Changes in glucose metabolism in prefrontal cortex during long-term cognitive dysfunction induced by neuropathic pain in developing rats
10.3760/cma.j.cn131073.20210709.00920
- VernacularTitle:发育期大鼠神经病理性痛诱发远期认知功能障碍时大脑前额叶皮层葡萄糖代谢的变化
- Author:
Yuanyuan FANG
1
;
Lirong WANG
;
Jinpiao ZHU
;
Yifei HUANG
;
Jie WANG
;
Chang CHEN
;
Yanlin WANG
;
Zongze ZHANG
Author Information
1. 武汉大学中南医院麻醉科 430071
- Keywords:
Neuralgia;
Cognitive dysfunction;
Prefrontal cortex;
Glucose metabolism
- From:
Chinese Journal of Anesthesiology
2021;41(9):1124-1127
- CountryChina
- Language:Chinese
-
Abstract:
Objective:To evaluate the changes in glucose metabolism in the prefrontal cortex during long-term cognitive dysfunction induced by neuropathic pain in developing rats.Methods:SPF healthy male Sprague-Dawley rats, aged 4 weeks, weighing 80-100 g, were used in this study.The model of neuropathic pain was established by using spared nerve injury in anesthetized rats.The mechanical paw withdrawal threshold (MWT) was measured at 1 day before establishing the model (T 0) and 1, 3, 7, 14, 28, 42 and 56 days after establishing the model (T 1-7).

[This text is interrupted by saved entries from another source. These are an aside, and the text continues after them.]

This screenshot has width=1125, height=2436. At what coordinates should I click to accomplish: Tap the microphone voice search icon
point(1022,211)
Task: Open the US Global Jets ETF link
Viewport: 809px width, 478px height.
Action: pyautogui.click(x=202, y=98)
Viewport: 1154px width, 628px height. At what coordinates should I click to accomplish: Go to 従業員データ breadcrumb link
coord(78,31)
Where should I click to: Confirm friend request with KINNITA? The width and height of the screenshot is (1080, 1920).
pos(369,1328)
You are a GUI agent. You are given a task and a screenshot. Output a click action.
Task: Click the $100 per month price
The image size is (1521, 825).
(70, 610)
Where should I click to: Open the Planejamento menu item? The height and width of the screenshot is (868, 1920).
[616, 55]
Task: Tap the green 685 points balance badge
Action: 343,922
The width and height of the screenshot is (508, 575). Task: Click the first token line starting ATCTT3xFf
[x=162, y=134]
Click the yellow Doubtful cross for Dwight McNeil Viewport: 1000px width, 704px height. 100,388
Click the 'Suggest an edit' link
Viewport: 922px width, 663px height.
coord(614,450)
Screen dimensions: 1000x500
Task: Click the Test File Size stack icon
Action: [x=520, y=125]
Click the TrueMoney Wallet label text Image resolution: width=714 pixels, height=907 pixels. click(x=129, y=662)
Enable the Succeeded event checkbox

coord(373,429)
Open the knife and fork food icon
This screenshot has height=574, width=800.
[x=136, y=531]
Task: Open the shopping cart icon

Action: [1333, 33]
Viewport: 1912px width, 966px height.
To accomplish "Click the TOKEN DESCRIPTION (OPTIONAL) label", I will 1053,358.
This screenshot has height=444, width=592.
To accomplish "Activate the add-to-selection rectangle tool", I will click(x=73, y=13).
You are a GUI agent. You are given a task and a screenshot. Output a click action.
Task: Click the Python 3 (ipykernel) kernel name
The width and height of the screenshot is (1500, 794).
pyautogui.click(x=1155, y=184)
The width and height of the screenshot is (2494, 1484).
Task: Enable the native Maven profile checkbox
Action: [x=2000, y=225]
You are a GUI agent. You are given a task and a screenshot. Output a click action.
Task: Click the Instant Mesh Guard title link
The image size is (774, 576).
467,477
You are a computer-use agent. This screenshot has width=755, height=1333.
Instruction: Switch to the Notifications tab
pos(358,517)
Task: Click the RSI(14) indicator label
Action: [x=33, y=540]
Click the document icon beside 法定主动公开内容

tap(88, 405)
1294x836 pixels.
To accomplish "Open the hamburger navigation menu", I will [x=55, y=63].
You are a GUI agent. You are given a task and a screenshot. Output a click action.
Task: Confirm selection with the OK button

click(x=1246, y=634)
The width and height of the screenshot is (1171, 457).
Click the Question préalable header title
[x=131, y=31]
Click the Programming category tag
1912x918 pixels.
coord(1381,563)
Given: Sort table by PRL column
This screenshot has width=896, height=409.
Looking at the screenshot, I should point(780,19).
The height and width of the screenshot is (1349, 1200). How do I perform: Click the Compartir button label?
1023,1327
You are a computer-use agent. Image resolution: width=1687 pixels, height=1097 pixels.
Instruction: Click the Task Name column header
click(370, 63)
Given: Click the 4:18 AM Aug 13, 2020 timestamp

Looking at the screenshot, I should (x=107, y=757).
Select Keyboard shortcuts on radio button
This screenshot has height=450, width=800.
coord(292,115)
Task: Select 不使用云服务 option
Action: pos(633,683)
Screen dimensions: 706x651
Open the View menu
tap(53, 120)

According to the results of MWT compared between T 5 and T 0, the rats were divided into neuropathic pain group (group NP) and non-neuropathic pain group (group NNP). Open field test and novel object recognition test were performed at T 7 to assess anxiety-like behavior and cognitive function.Positron emission tomography/computed tomography imaging was performed to determine the standard uptake value of 18F-fluorodeoxyglucose in the prefrontal cortex.Then the rats were sacrificed, and prefrontal cortex was removed for determination of the expression of glucose transporter 3 using Western blot and immunofluorescence. Results:Compared with the baseline at T 0, the MWT at T 1-2 in group NNP and at T 1-7 in group NP were significantly decreased ( P<0.05). Compared with group NNP, the MWT at T 1-7 were significantly decreased, the time of staying at the central region at T 7 was shortened, the percentage of time for exploring the novel object was decreased, the percentage of novel object exploration was decreased, the standard uptake value of 18F-fluorodeoxyglucose in prefrontal cortex was decreased, and the expression of glucose transporter 3 in prefrontal cortex was down-regulated in group NP ( P<0.05). Conclusion:Long-term cognitive dysfunction induced by neuropathic pain may be related to decreased glucose metabolism in the prefrontal cortex of the developing rats.